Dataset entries
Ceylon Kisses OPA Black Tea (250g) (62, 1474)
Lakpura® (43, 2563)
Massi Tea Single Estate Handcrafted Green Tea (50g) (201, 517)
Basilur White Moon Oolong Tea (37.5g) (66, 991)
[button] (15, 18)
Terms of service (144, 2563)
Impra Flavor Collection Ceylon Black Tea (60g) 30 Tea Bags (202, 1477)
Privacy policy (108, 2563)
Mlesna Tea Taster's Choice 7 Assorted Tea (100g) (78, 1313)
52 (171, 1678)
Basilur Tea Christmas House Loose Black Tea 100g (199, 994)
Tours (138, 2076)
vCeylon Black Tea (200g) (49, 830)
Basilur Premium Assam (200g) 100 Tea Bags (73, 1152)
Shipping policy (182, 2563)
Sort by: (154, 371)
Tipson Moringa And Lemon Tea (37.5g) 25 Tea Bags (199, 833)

EXERCISE =
Print the entries exactly. Include every one.

WRITTEN REPLY =
Ceylon Kisses OPA Black Tea (250g) (62, 1474)
Lakpura® (43, 2563)
Massi Tea Single Estate Handcrafted Green Tea (50g) (201, 517)
Basilur White Moon Oolong Tea (37.5g) (66, 991)
[button] (15, 18)
Terms of service (144, 2563)
Impra Flavor Collection Ceylon Black Tea (60g) 30 Tea Bags (202, 1477)
Privacy policy (108, 2563)
Mlesna Tea Taster's Choice 7 Assorted Tea (100g) (78, 1313)
52 (171, 1678)
Basilur Tea Christmas House Loose Black Tea 100g (199, 994)
Tours (138, 2076)
vCeylon Black Tea (200g) (49, 830)
Basilur Premium Assam (200g) 100 Tea Bags (73, 1152)
Shipping policy (182, 2563)
Sort by: (154, 371)
Tipson Moringa And Lemon Tea (37.5g) 25 Tea Bags (199, 833)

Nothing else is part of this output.